• [Text block]:

Eric Malcolm Senior (6 October 1920 – 24 April 1970) was an English first-class cricketer and Royal Air Force officer. Senior served in the latter stages of the Second World War with the Royal Air Force, in addition to playing first-class cricket for the Combined Services cricket team.

Senior was born at Shaftesbury in Dorset. He debuted in minor counties cricket for Oxfordshire in the 1939 Minor Counties Championship, playing in two matches. He joined the Royal Air Force in the latter stages of the Second World War as a pilot officer. Following the war, he a handful of minor counties matches for Oxfordshire in 1946. Remaining in the Royal Air Force after the war, he was promoted to the rank of flying officer in May 1946. He became a flight lieutenant in October 1950, with promotion to squadron leader in March 1956. He appeared for Lincolnshire in minor counties cricket in 1957 and 1958.

• [Directive 1]: According to the Eric Senior biography, what rank was Senior promoted to in March 1956?
• [Directive 2]: From the Eric Senior biography, extract the part that opens with the words containing "Eric Malcolm Senior" and closes with "Services cricket team.", copying it word for word.

• [Data shown]:
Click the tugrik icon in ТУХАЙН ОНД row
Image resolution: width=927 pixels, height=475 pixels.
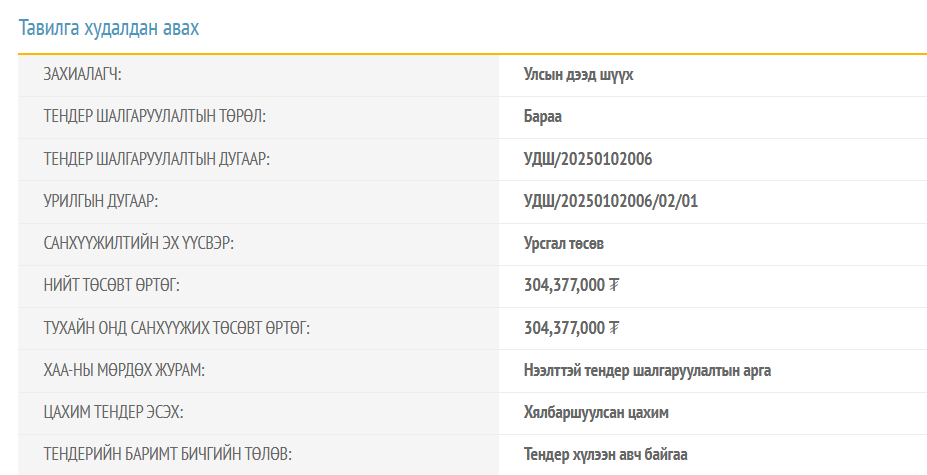(x=614, y=328)
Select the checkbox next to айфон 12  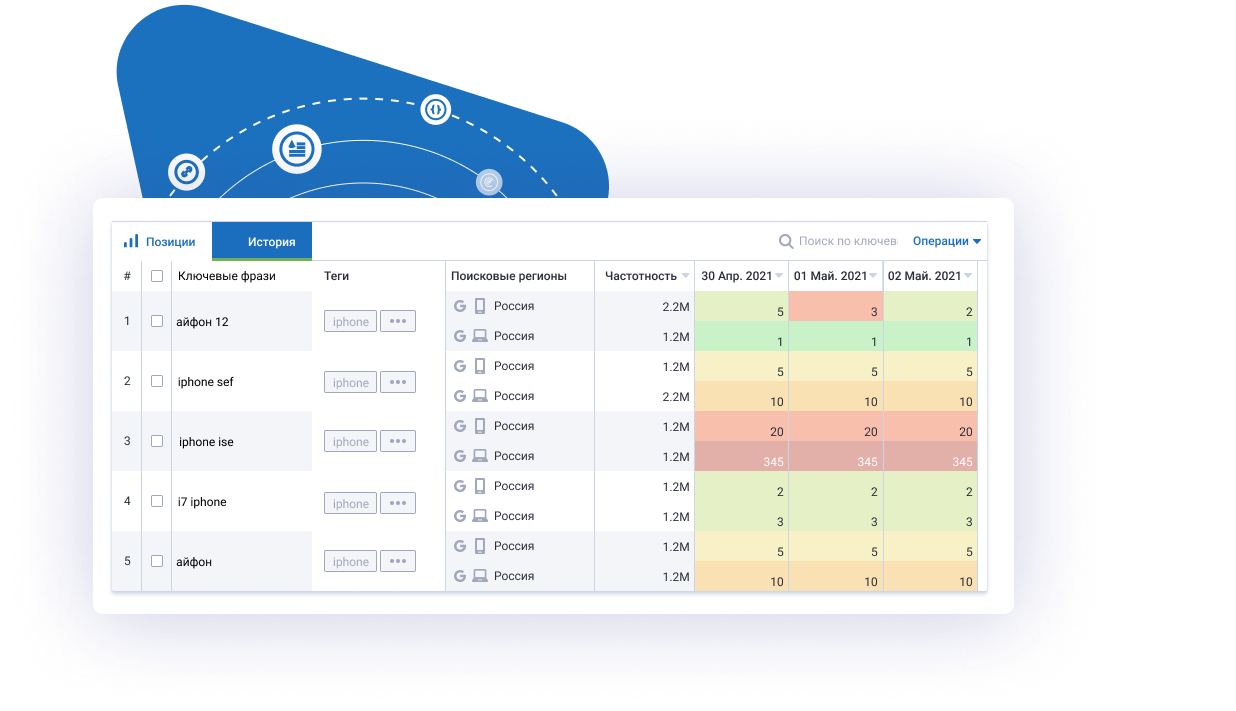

• [Full answer 1]: Squadron leader

• [Full answer 2]:
Eric Malcolm Senior (6 October 1920 – 24 April 1970) was an English first-class cricketer and Royal Air Force officer. Senior served in the latter stages of the Second World War with the Royal Air Force, in addition to playing first-class cricket for the Combined Services cricket team.